The delta variant of the coronavirus has now triggered a fourth wave of the pandemic in the Middle East, the World Health Organization (WHO) said on Thursday, adding that the surge in Covid-19 infections and deaths is primarily being reported among people who are yet to be vaccinated.

“The rapid spread of the Delta variant across the Eastern Mediterranean Region and all other WHO regions is a major cause for concern,” said Dr Ahmed Al-Mandhari, WHO regional director for the eastern Mediterranean. “We are now in the fourth wave of Covid-19 across the region.”

The delta variant of the coronavirus has now been reported in 15 out of 22 countries in the Middle East, according to WHO. Most of the new Covid-19 cases and hospitalised patients are unvaccinated. The low rate of vaccination in the region, coupled with the increased transmissibility of the delta variant of the coronavirus, remains a major cause for concern.
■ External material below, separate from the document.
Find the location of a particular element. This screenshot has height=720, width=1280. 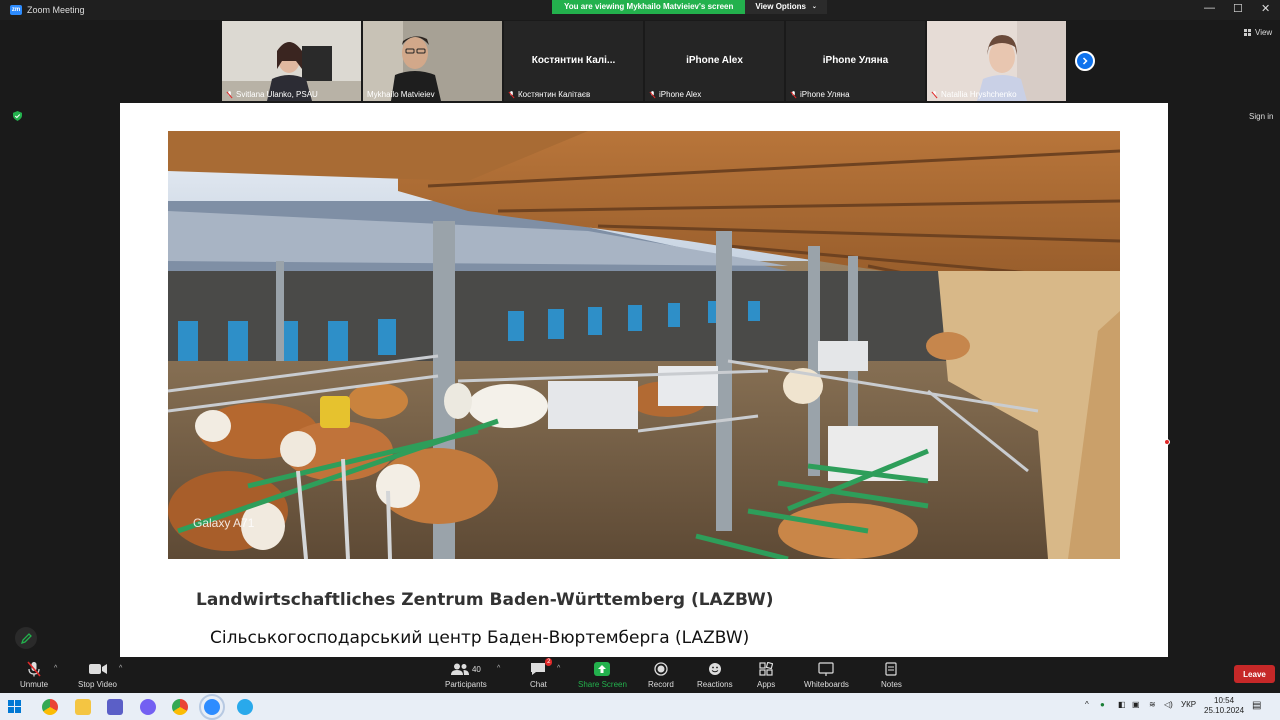

leave-button: Leave is located at coordinates (1254, 674).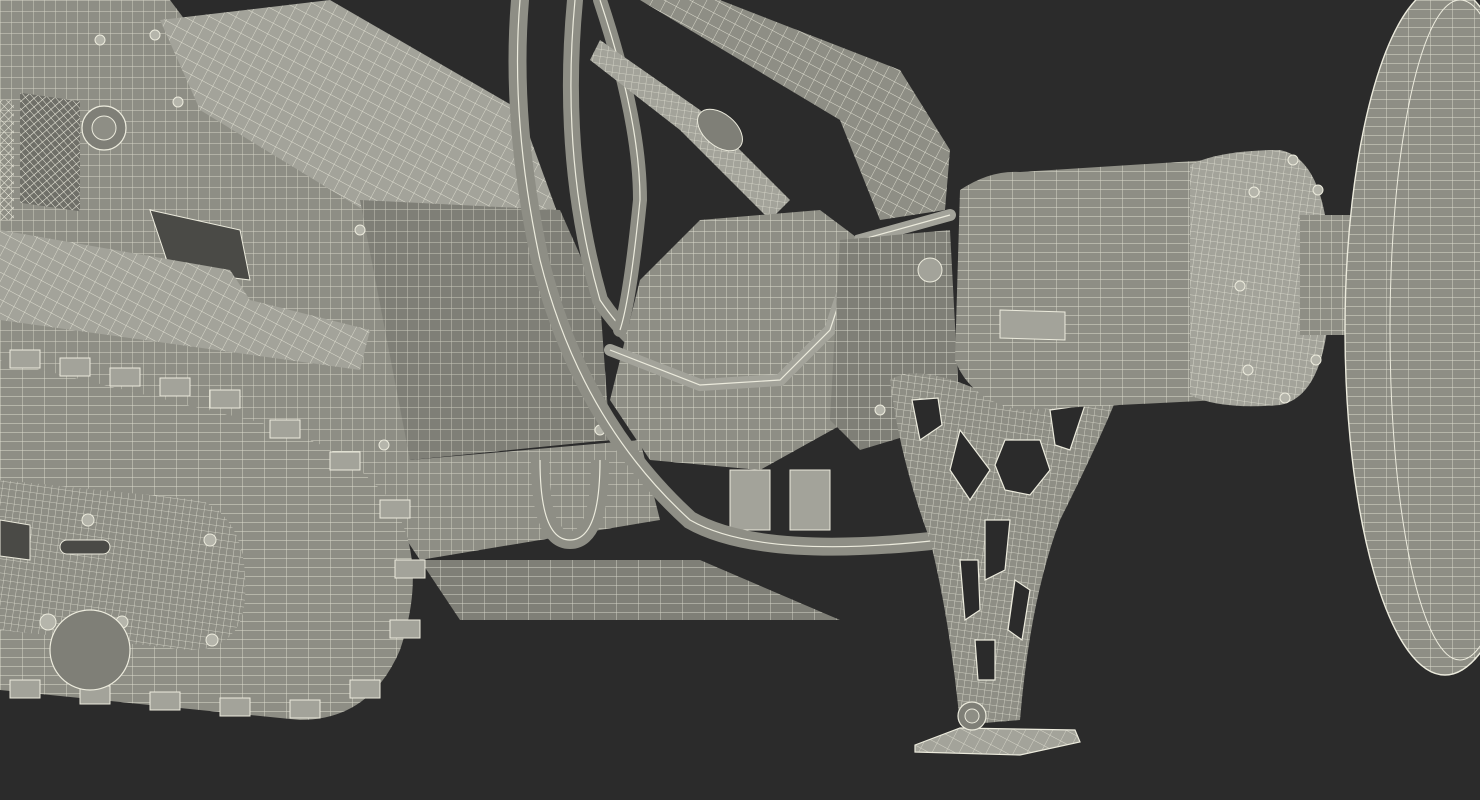  What do you see at coordinates (1412, 338) in the screenshot?
I see `auger-disc` at bounding box center [1412, 338].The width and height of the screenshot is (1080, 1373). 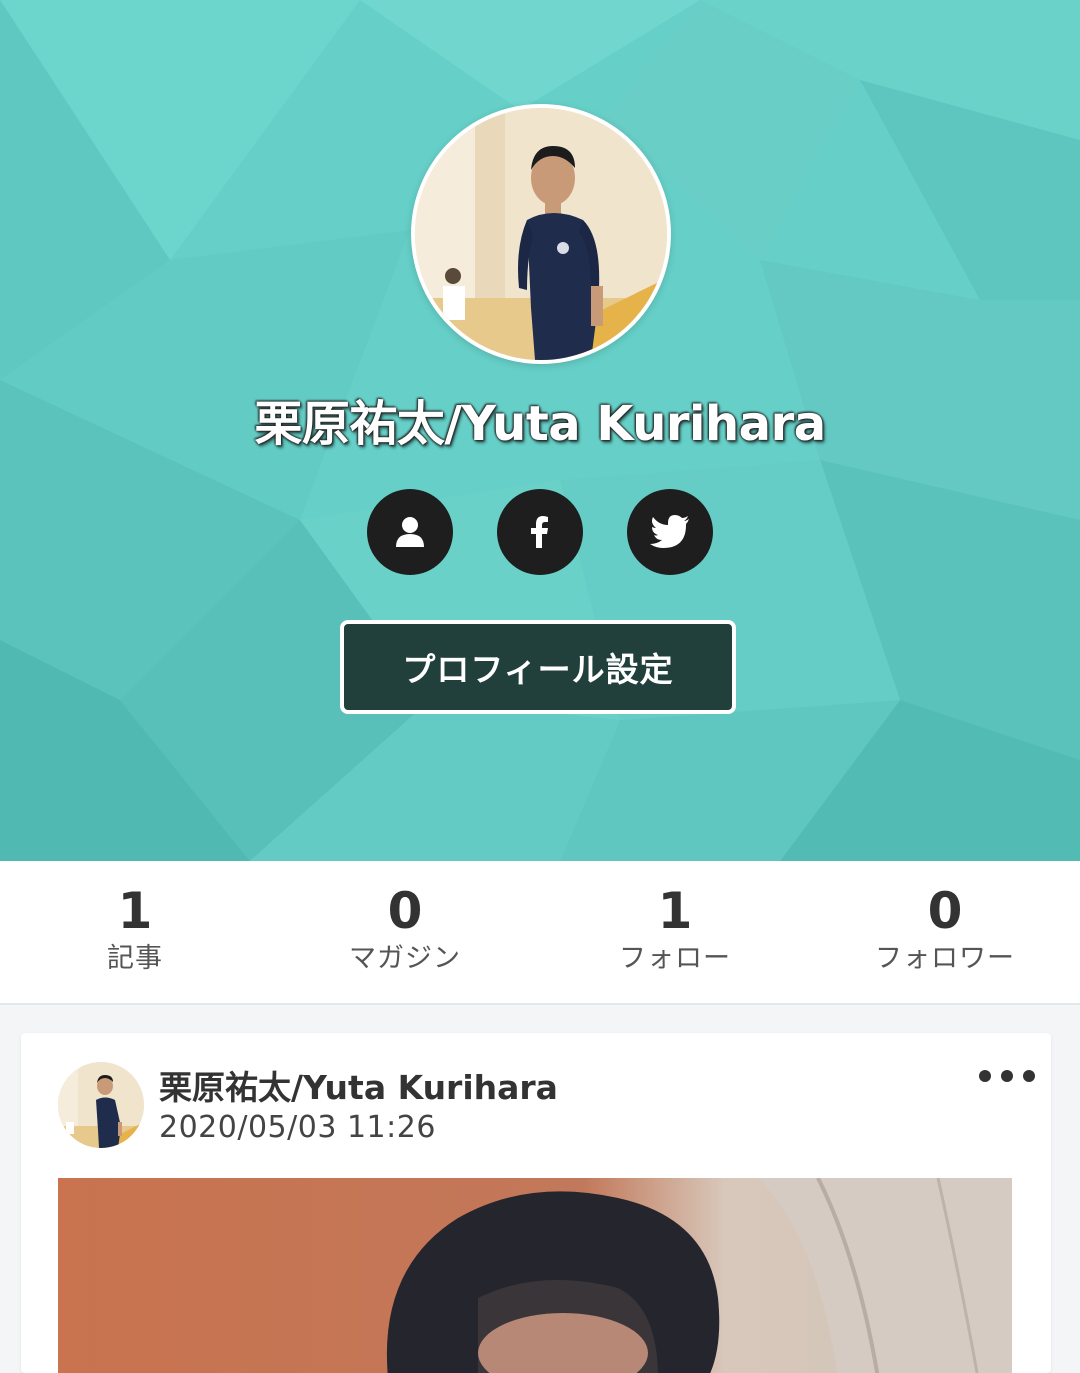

Iran, Iraq, Tunisia, and Libya are the countries worst hit by the recent surge in Covid-19 cases in the Middle East, said the public health body of the United Nations (UN). “Over 310 000 new cases and 3500 deaths have been reported on average on a weekly basis during the last 4 weeks, which is a 55% and 15% increase in the number of cases and deaths, respectively, compared to the previous month,” a statement issued by the WHO media centre read.

“Admission and hospitalisation rates have increased in the last few weeks, and some referral hospitals are reaching full capacity and facing a shortage of intensive care beds and oxygen supplies,” it added.

Covid-19 management does not only include churning out vaccines that are highly effective against coronavirus disease infection, but also requires an equitable increase in the vaccination coverage, the UN body said. “Until and unless vaccination coverage is increased equitably for everybody, everywhere, the virus will continue to circulate and mutate to produce new variants,” WHO said in its statement.